Wie auch im Falle Christa Wolfs interessierte man sich für Anna Seghers vor allem in der Auslandsgermanistik. Wichtige Monographien stammen von in den USA lehrenden Literaturwissenschaftler*innen (Helen Fehervary, Christiane Zehl Romero oder Alexander Stephan). Hierzulande wurde die Befassung mit Seghers’ Texten oft überlagert von einer ideologisch kontaminierten Verklärung der Autorin auf der einen oder ihrer nicht minder ideologischen Verdammung auf der anderen Seite. Differenzierte Analysen, die dem Werk einer der bedeutendsten deutschen Autorinnen des 20. Jahrhunderts gerecht wurden, waren selten. Zwar gibt es seit 30 Jahren die Anna-Seghers-Gesellschaft und das Jahrbuch Argonautenschiff – allerdings eher für Spezialist*innen. Das vorliegende Handbuch kann also eine Lücke schließen (falls es nicht durch seinen hohen Preis potentielle Nutzer*innen abschreckt).

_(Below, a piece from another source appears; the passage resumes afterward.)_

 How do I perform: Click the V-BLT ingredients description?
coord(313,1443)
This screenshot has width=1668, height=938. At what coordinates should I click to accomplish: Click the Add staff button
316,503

Erfreulich ist, dass neben ausgewiesen Expert*innen viele jüngere Wissenschaftler*innen mitgewirkt haben. Unbelastet von den Grabenkämpfen aus der Zeit des Kalten Krieges können sie zu einem differenzierteren Urteil beitragen. Die detaillierte Analyse einzelner Werke wird ergänzt durch ein breites Spektrum biographischer, poetologischer, zeit- und kulturgeschichtlicher Hintergrundinformationen. Thematische Artikel (über Seghers’ Einstellung zu Deutschland und zum Judentum, über Geschlechterverhältnisse und die Topographie von Flucht und Exil, über ihr Interesse an China und über die Rezeption ihres Werkes in Ost und West) stehen neben Beiträgen zu Seghers’ Reden, Essays und Korrespondenzen (nicht zuletzt mit Georg Lukács). Das fügt sich zum Bild einer Autorin, deren Schreiben von antiken Mythen und Märchen ebenso beeinflusst war wie vom Expressionismus, von Kafka oder vom Existentialismus. Exemplarisch für Anna Seghers’ wache Zeitgenossenschaft sind die Spuren Franz Kafkas in ihrem Werk – von frühen Texten (wie Die Gefährten oder Der Kopflohn) über berühmte Romane (Das siebte Kreuz, Transit) bis zur posthum erschienenen Erzählung Jans muss sterben. In einer um 1972 entstandenen Erzählung (Eine Reisebegegnung) tritt Kafka neben E.T.A. Hoffmann und Nikolai Gogol sogar als Protagonist auf. Auch der Blick auf Hörspiele und andere Nebenarbeiten zeigt, wie intensiv diese Autorin alte und neue Schreibtraditionen rezipiert hat.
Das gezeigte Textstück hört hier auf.